The composer of operas for English National Opera, Opera Factory, Glyndebourne and the National Theatre of Sarajevo has received growing recognition. Tapestry now believes the Reid Professor of Music at Edinburgh University is such a significant educational figure that it mentions him in the same breath as learning gurus Howard Gardner, Daniel Goleman and Tony Buzan.
Professor Osborne introduced a "music in the community" course into the undergraduate curriculum in 1991 which was awarded a Queen's Anniversary Prize. It involves training, research and development centring on the uses of music in education, creative development, therapy and rehabilitation.
"I became involved in music therapy, although I was not trained and remain untrained," he says. "I was a schoolteacher and have been very much involved in education."
It was the human rights work in which Professor Osborne was heavily involved that opened his eyes to the effects of music on children's emotions. "This took me to Sarajevo which, at the time, was not an easy thing to do. It seemed to me there was something we should try to do for the kids. This was early 1993. The schools had closed and it was an appalling situation.
"I got in touch with some old friends and we started doing workshops for children. The idea was simply a diversion as nothing was happening in schools, so we thought that having some fun with creative arts would be a good idea.

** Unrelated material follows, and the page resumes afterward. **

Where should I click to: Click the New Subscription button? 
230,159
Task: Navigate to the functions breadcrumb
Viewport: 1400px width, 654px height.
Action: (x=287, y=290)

"But it became very clear, very early, that there was a massive reaction from the children and that something more than just distraction was happening. There was a kind of surge of emotions from the kids and I recognised a number of things I have learnt to recognise since."
Professor Osborne became involved with the charity War Child, conducting regular music therapy workshops, and helped build the Pavarotti Music Centre in the southern Bosnian town of Mostar.
Many of his students have joined him, especially at the summer camps he started. "One of my students went over there and has just come back six years later, which is great," he says.
He is looking to develop programmes in Afghanistan and in Iraq, and is keen for schools throughout Scotland and the rest of the UK to join in. He has been involved in pilot projects - his students have worked with primary and secondary children in the Lothians - and is keen to develop things further.
"Music is a subject that has suffered very much from the emphasis on back to basics," he says. "But it has a huge potential to move children along and help them."
It is easy to see why this spurred his involvement with Learning Tapestry, whose focus is very much on creativity in the classroom. "Music can transform things socially and help people move on in certain circles. It provides a template for language and is something that has a very personal relationship with the body - it brings about physical and psychological changes in human beings.
"Creative music is also a very robust form of generating self-respect. By creating it, you are making something which cannot be destroyed. When I was in Kosovo, a father of a child with whom I had written a song came up to me and said: 'Two days ago our house was burned down but you can't burn down a song.' I thought this was a very poignant message."
Appropriately, Osborne's workshop next week is called "Tuning the emotions - the personal development of children".
The Tapestry conference, Creativity and Music and the Mind, is on September 18-19 at the Glasgow Royal Concert Hall.